◆ Work to complete:
Word for word, quote the lines from the one containing "The height and width of the screenshot is (756, 1568)." to the end of the entries below, including both. Leave pictures out.
::::
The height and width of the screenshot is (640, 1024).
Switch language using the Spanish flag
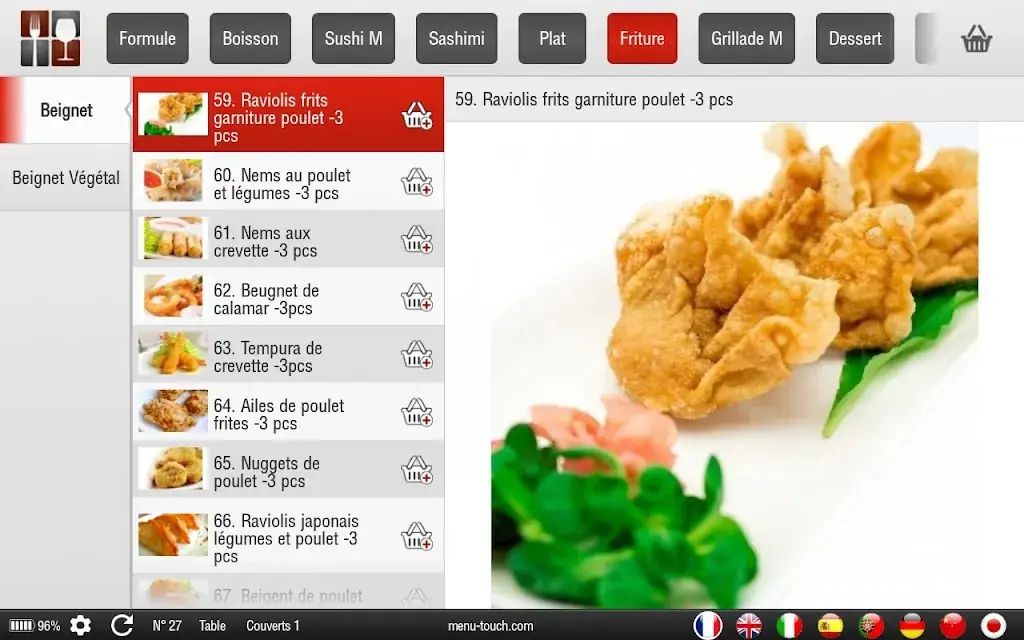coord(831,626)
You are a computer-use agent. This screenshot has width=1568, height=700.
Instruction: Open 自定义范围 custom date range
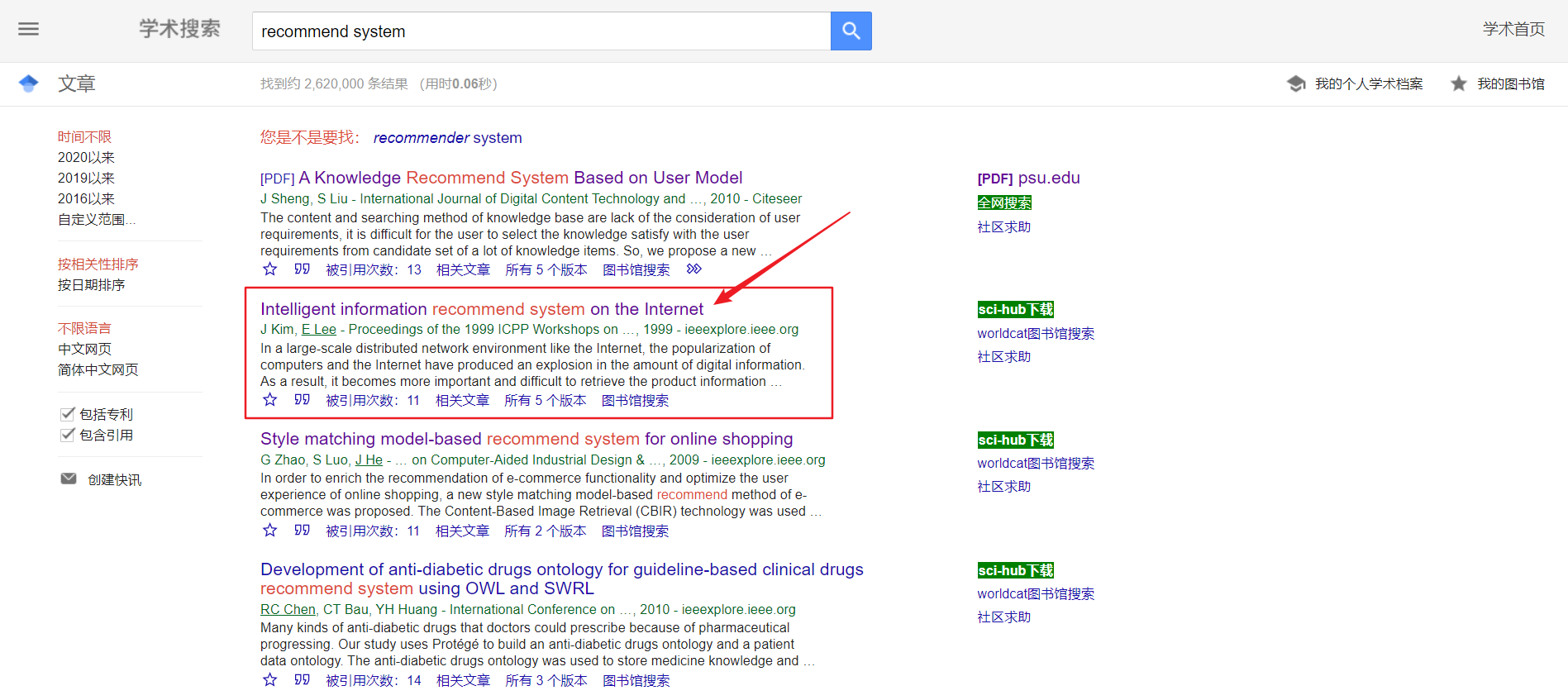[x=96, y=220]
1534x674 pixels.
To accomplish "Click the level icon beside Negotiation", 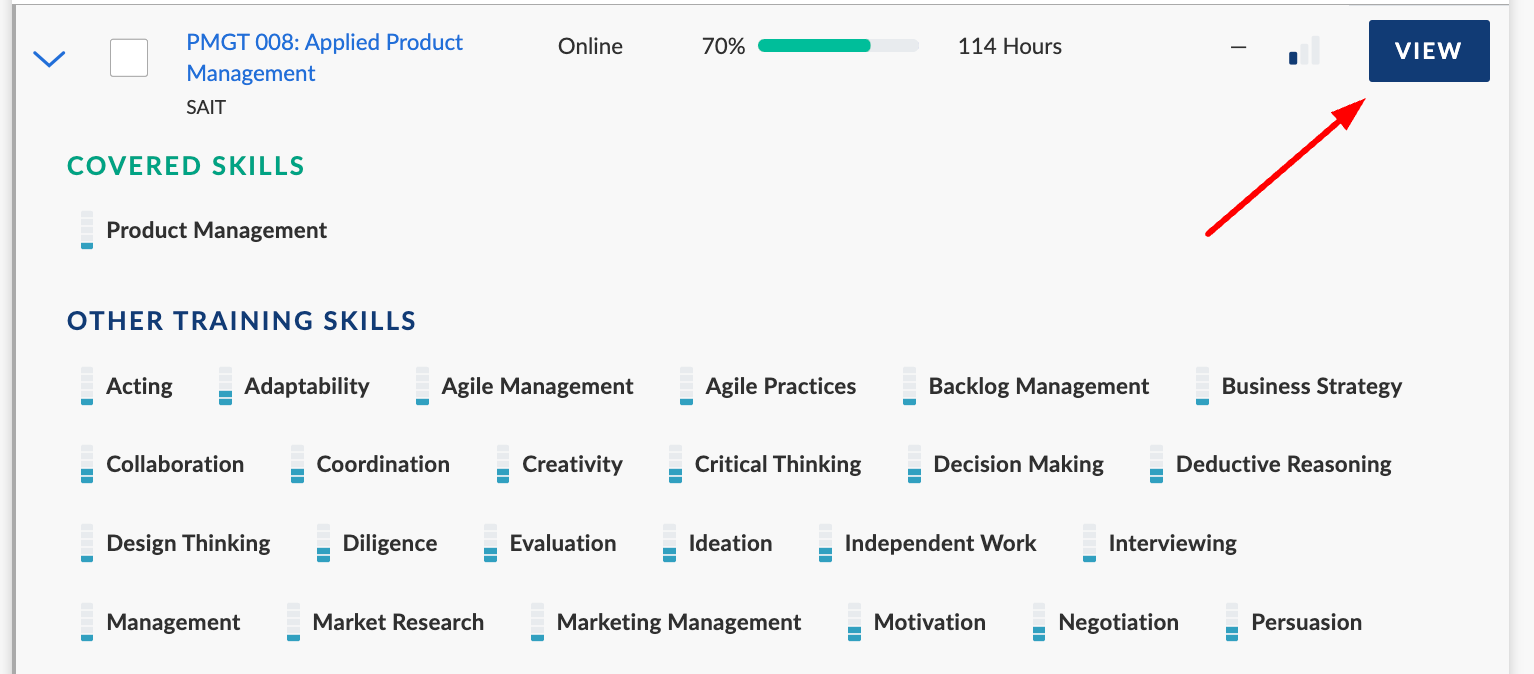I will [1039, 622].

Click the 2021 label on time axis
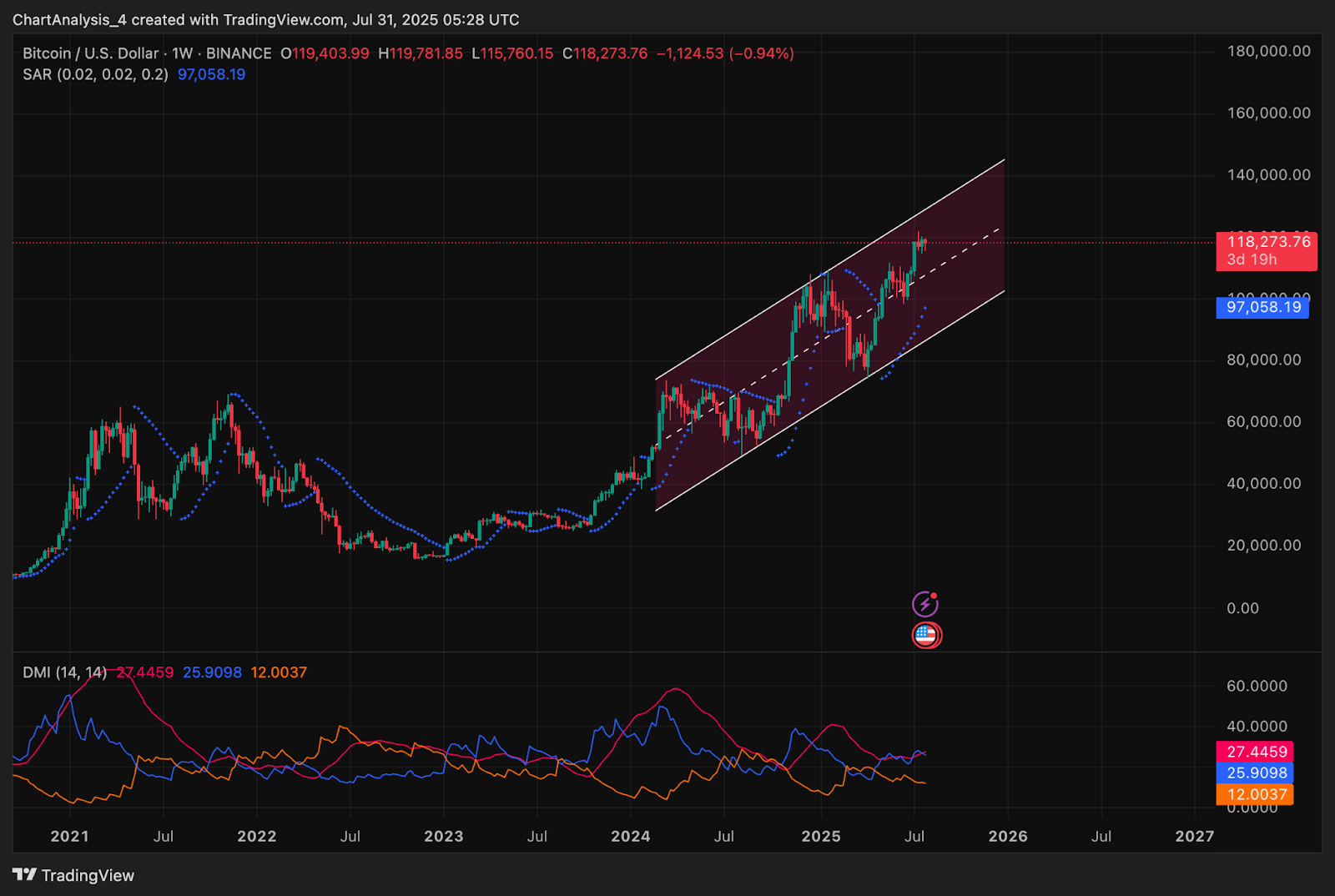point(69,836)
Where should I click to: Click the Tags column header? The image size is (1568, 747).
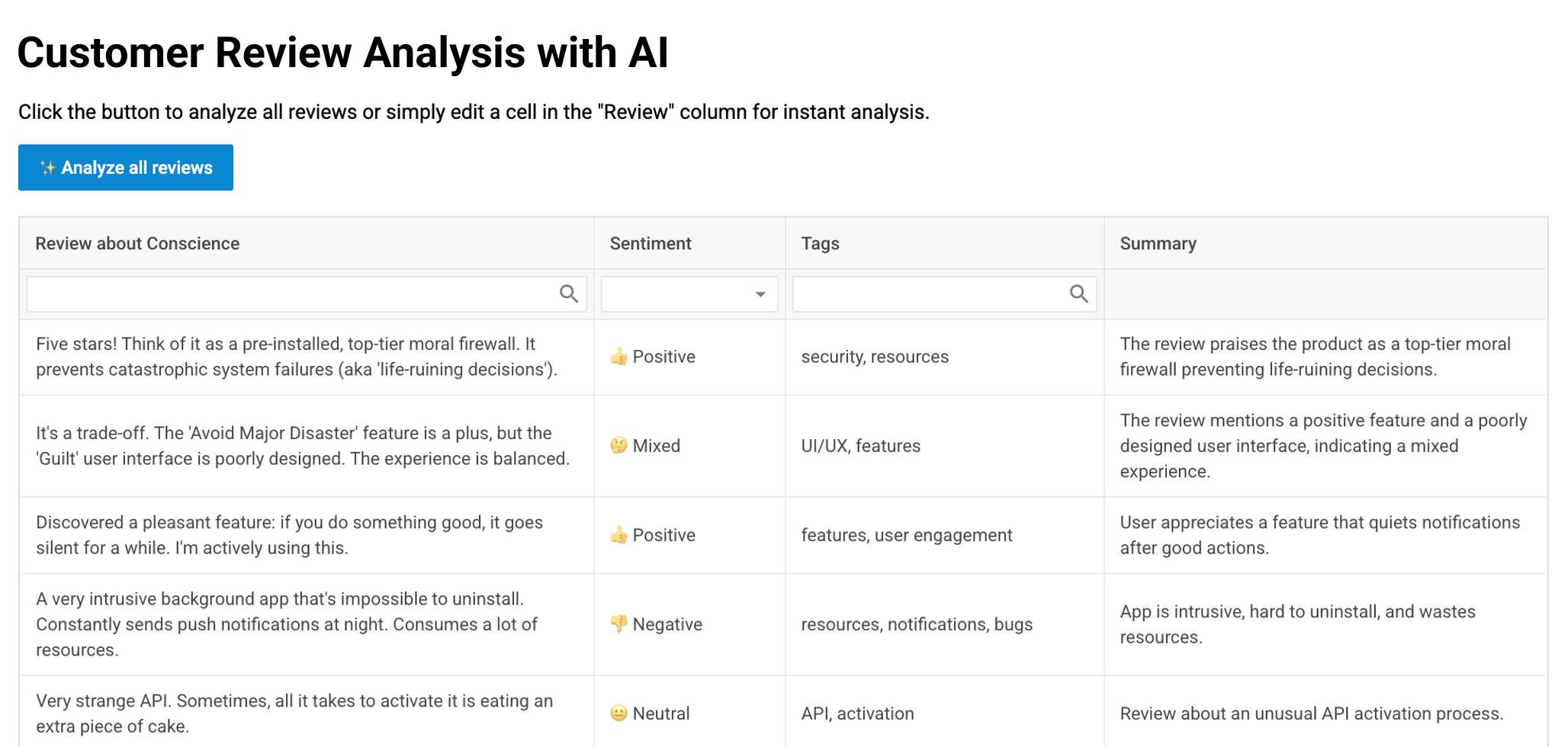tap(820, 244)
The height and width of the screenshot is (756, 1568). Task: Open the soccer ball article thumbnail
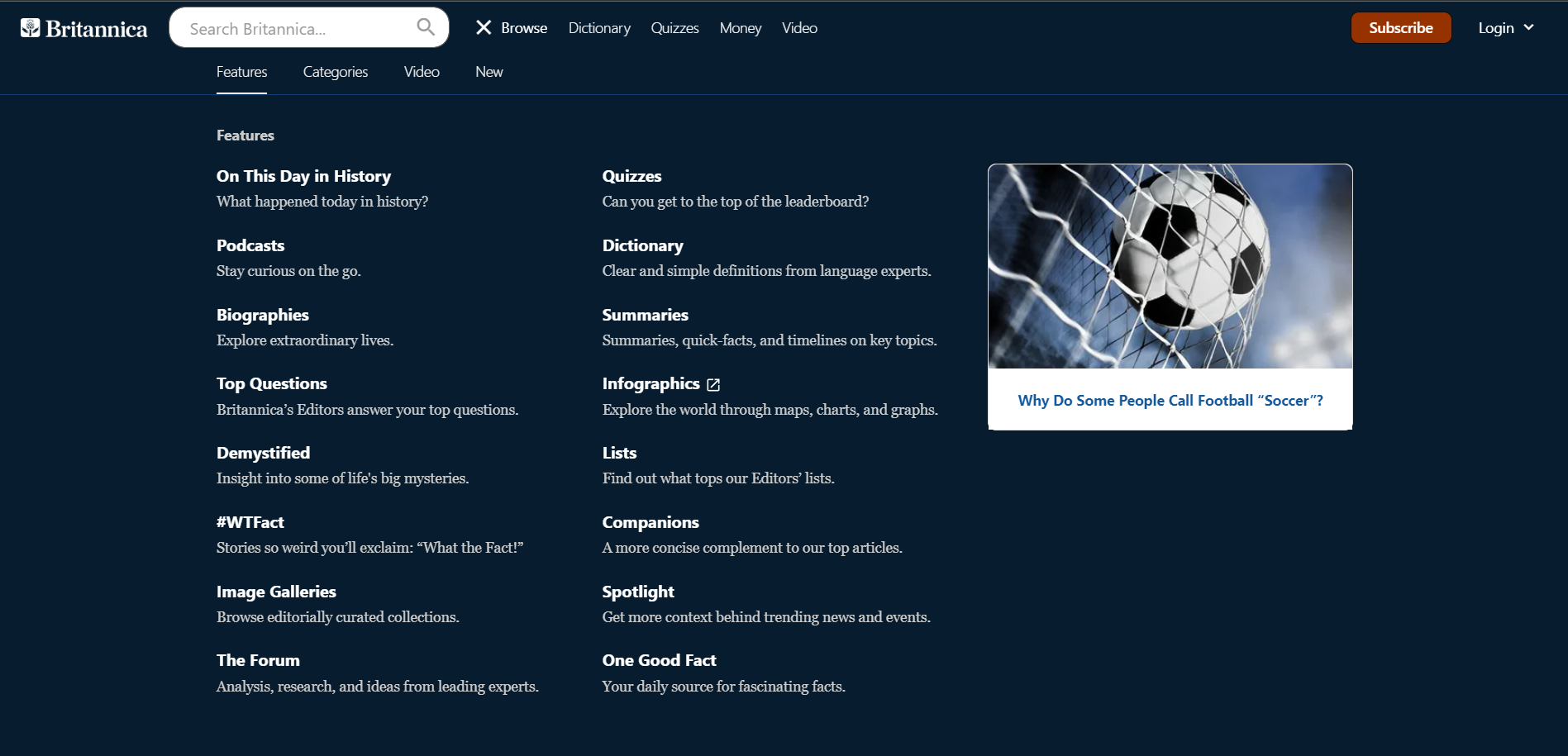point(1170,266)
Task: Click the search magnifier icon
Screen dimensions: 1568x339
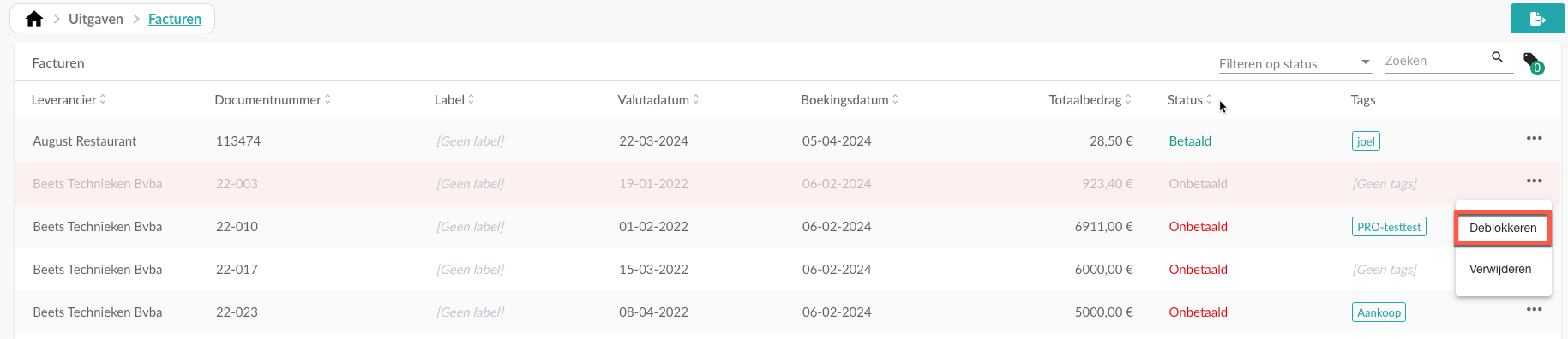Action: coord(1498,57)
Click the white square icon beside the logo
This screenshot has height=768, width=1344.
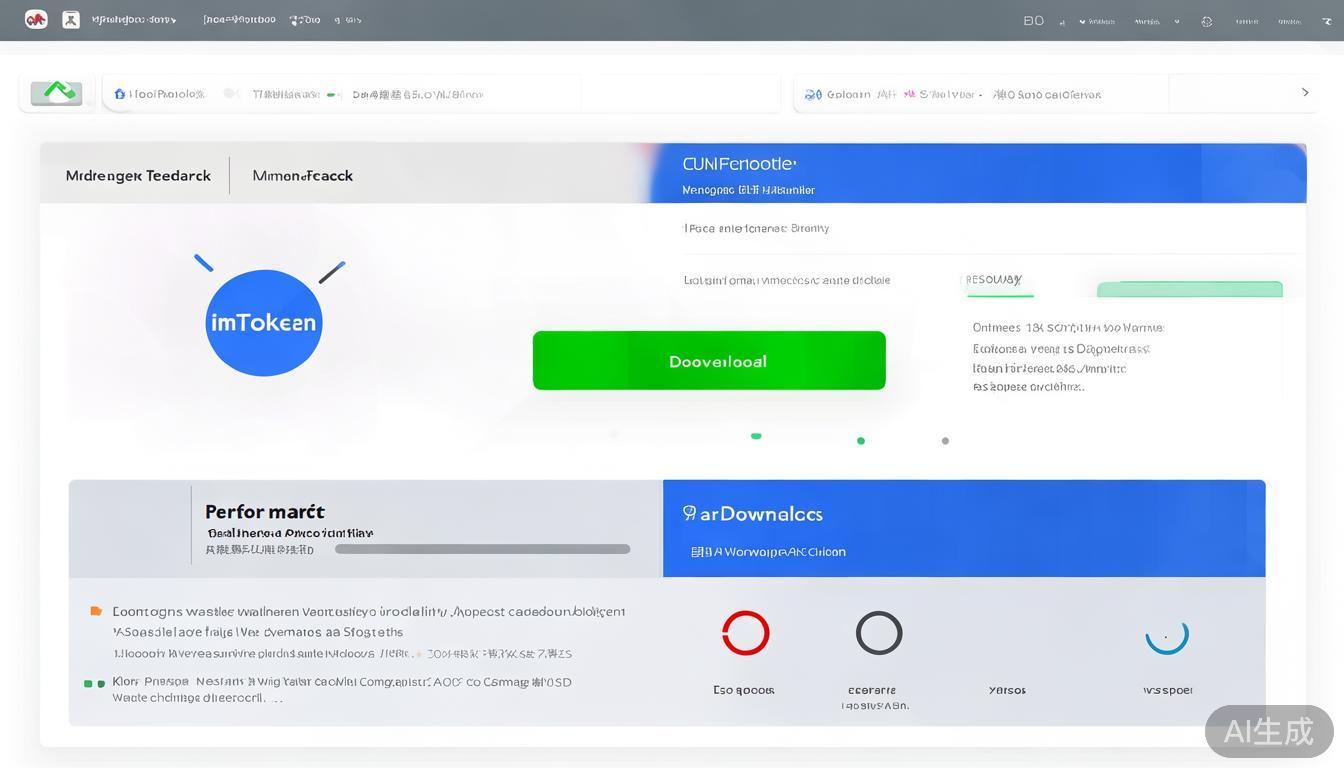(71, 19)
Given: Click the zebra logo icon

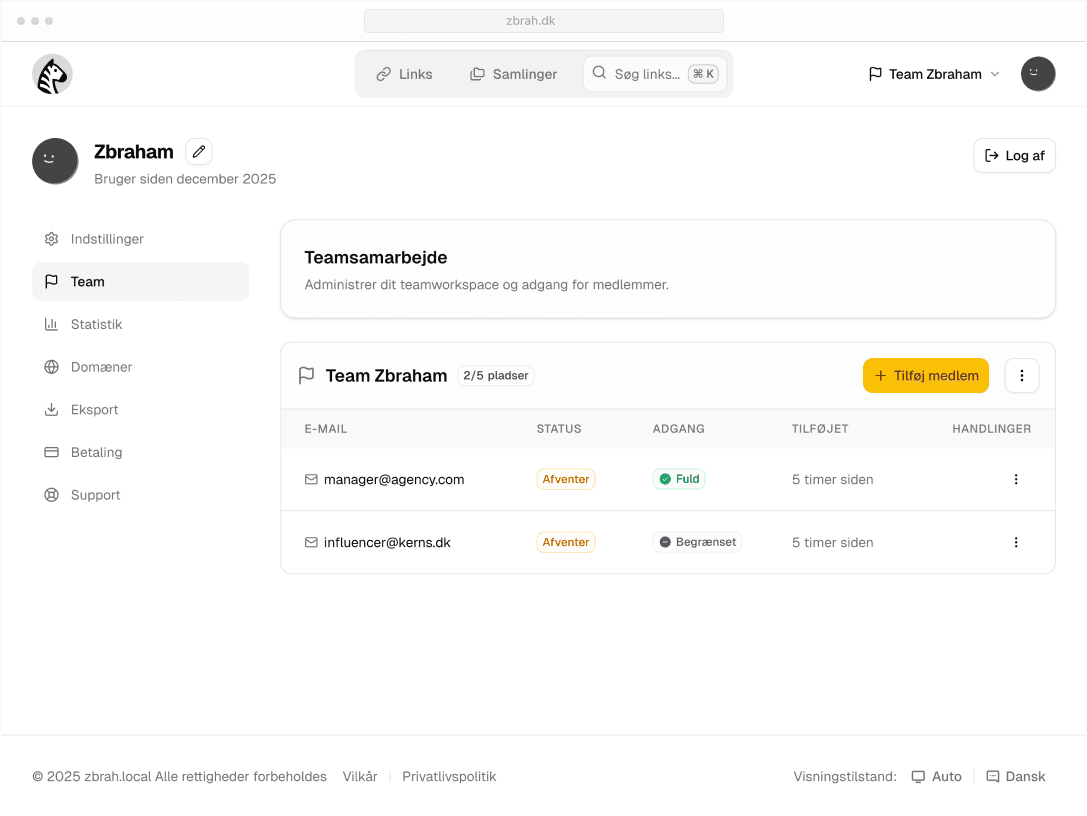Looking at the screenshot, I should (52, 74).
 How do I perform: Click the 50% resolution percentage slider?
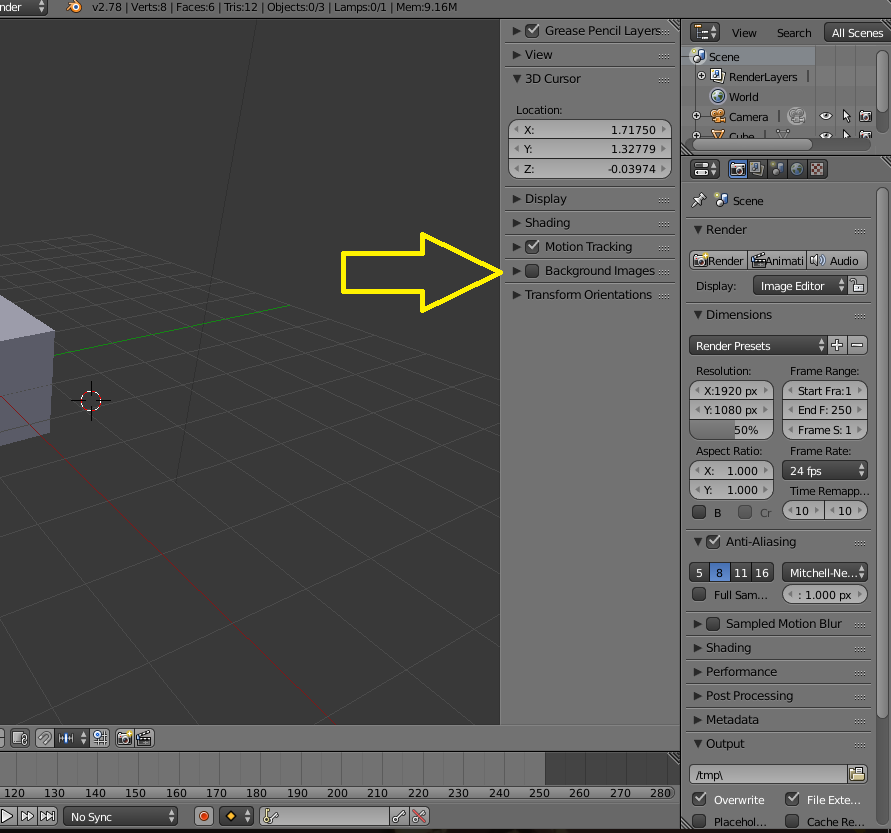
::::
◆ Result of the task:
The height and width of the screenshot is (756, 1568). Task: Open the soccer ball article thumbnail
point(1170,266)
Task: Click the search magnifier icon
Screen dimensions: 1568x339
Action: coord(1498,57)
Click the white square icon beside the logo
This screenshot has height=768, width=1344.
(71, 19)
Given: Click the zebra logo icon

Looking at the screenshot, I should (52, 74).
 How do I perform: Click the 50% resolution percentage slider?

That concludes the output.